# Task material

***

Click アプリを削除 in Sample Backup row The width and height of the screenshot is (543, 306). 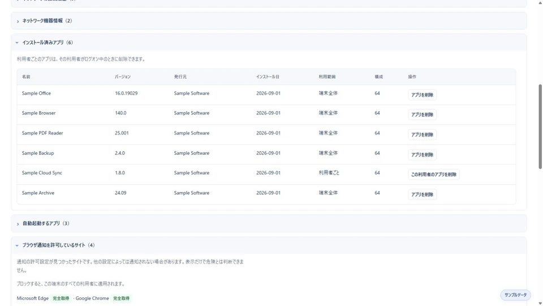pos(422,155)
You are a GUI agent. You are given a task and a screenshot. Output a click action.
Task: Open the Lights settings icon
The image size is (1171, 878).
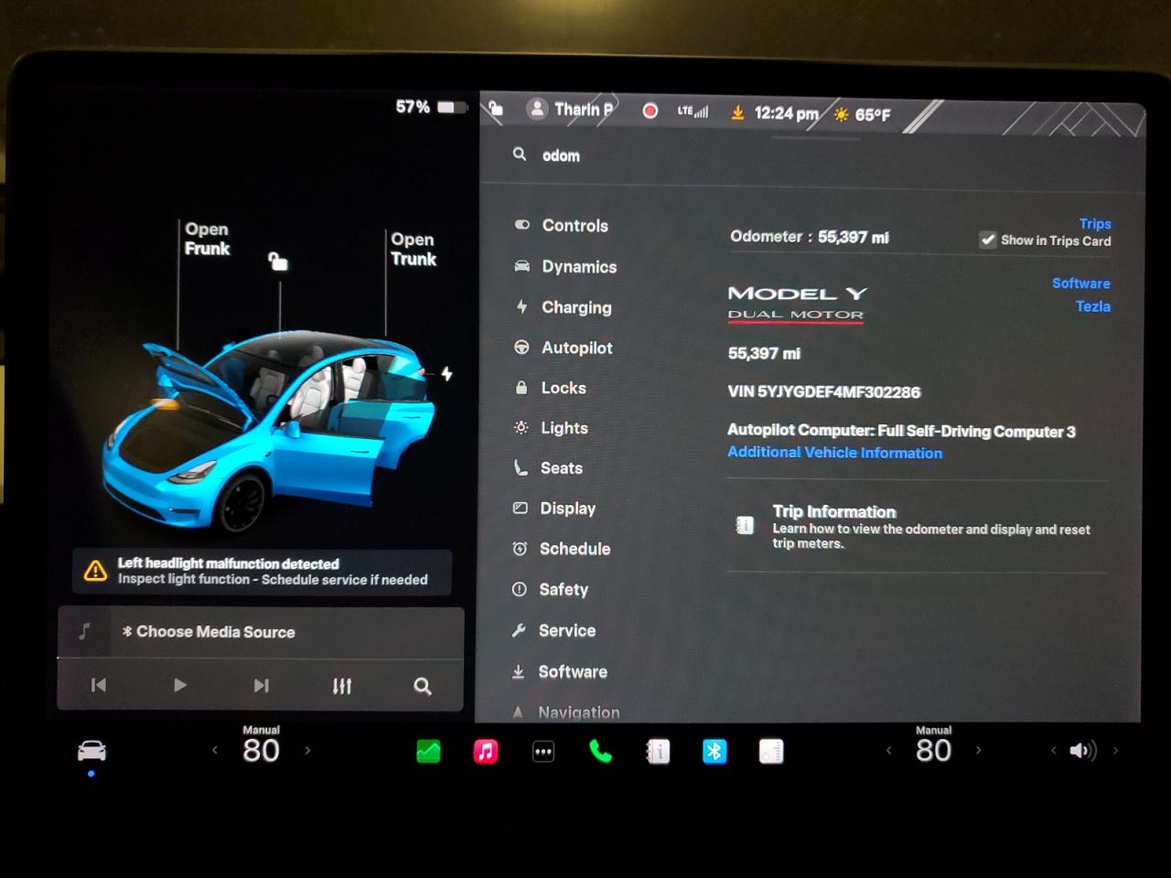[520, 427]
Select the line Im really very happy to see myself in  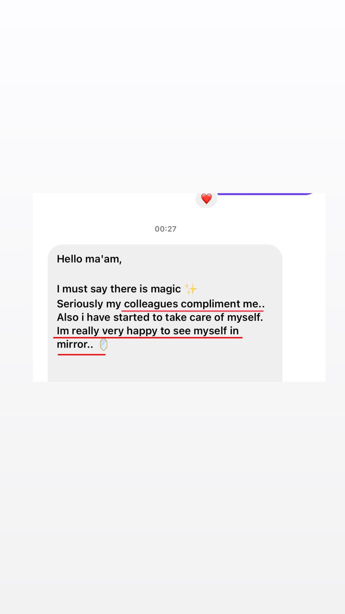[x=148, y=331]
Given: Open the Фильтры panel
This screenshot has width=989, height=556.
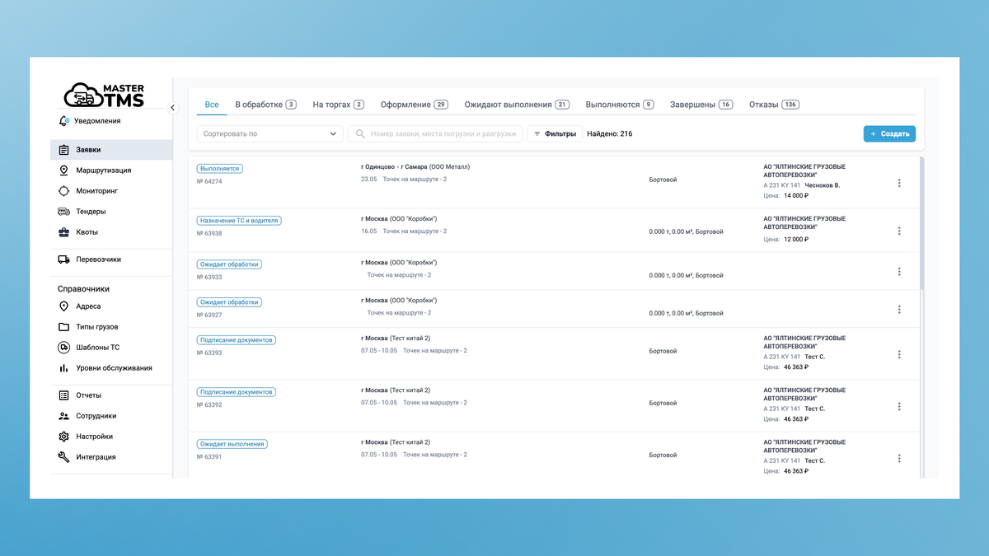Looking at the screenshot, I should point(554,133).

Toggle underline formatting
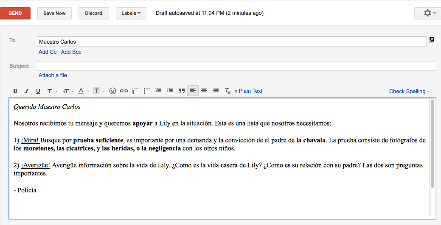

***

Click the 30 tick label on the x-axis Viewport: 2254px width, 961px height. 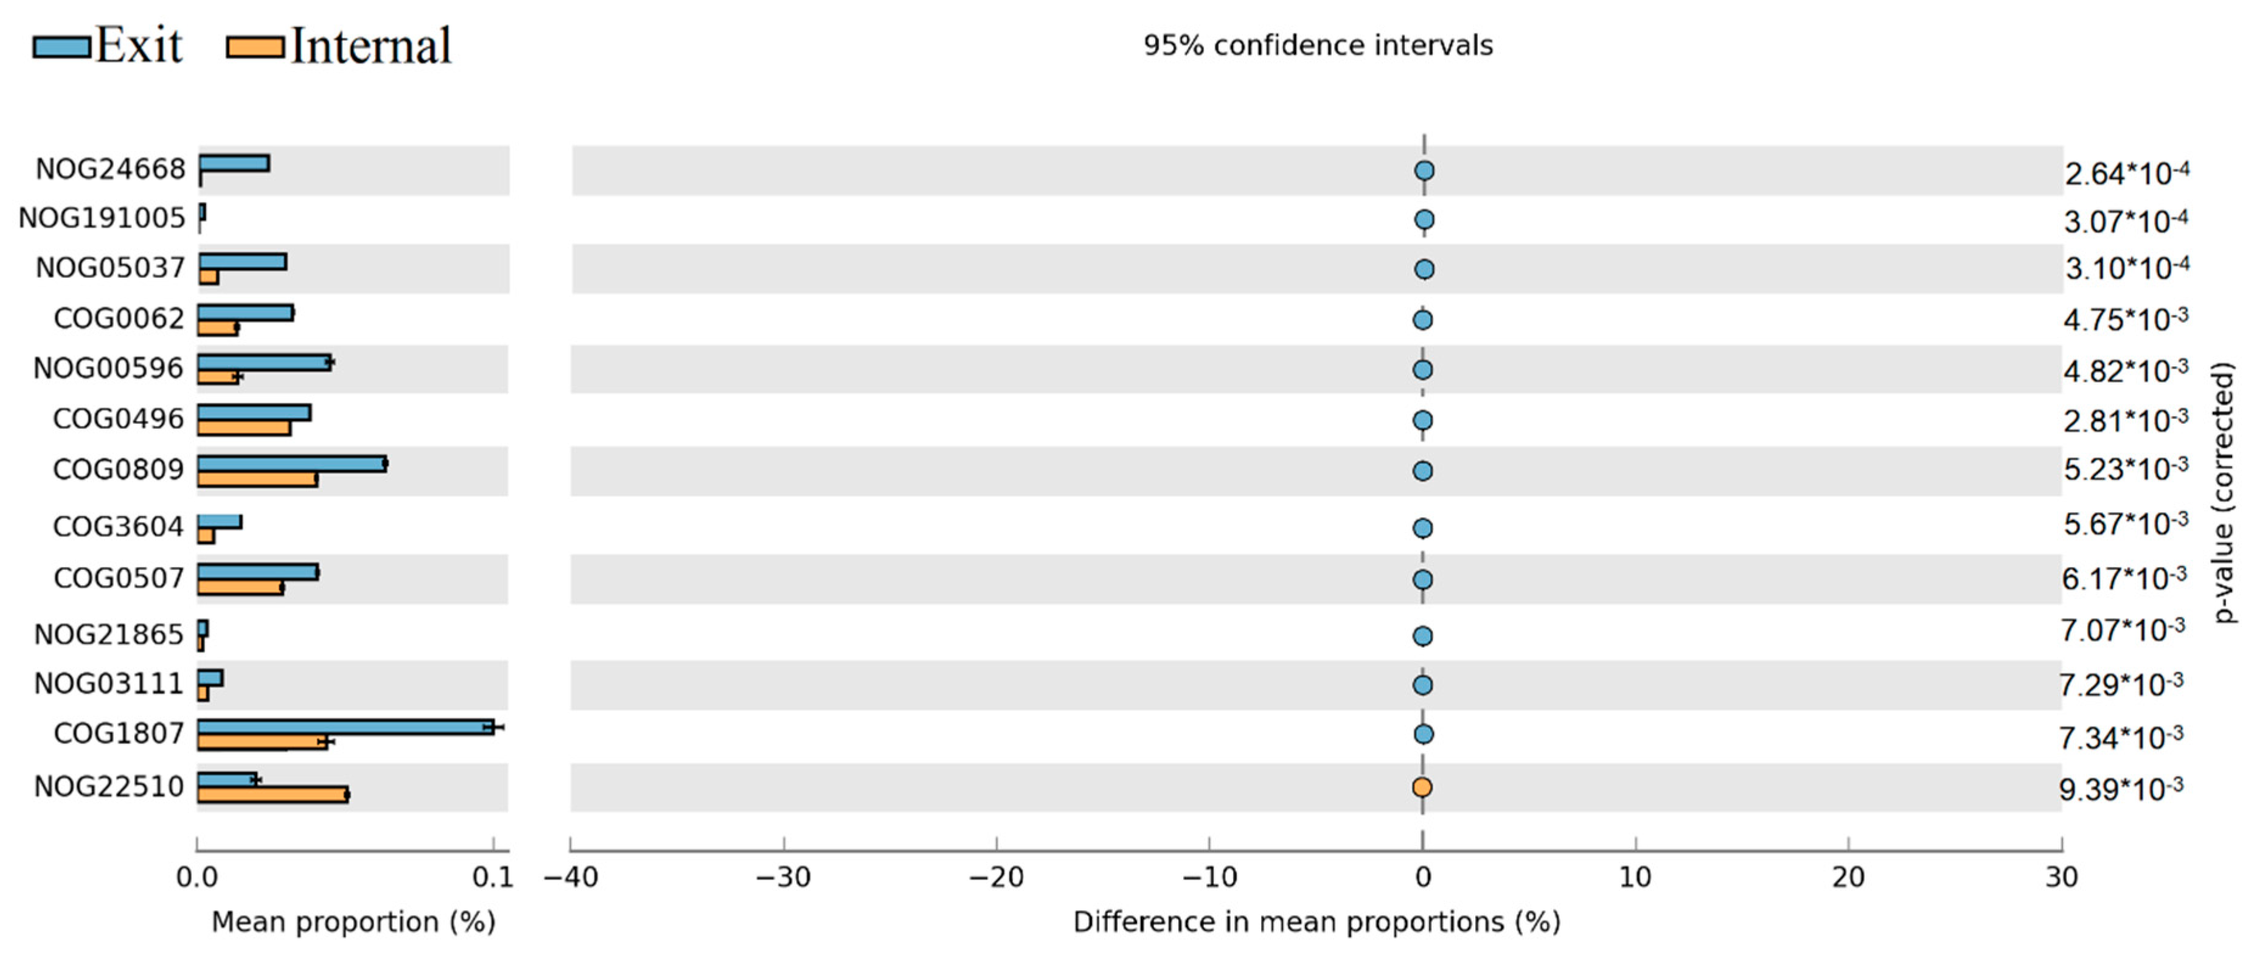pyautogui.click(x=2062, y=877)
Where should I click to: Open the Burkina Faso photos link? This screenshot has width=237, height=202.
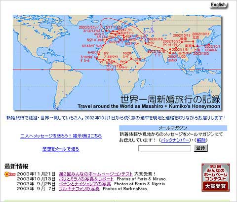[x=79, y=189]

***

Return the lines above from the one with "This screenshot has width=989, height=556." through the one with "Toggle underline formatting", verbatim and nothing else. Omit every picture.

This screenshot has width=989, height=556.
Looking at the screenshot, I should point(554,133).

Toggle underline formatting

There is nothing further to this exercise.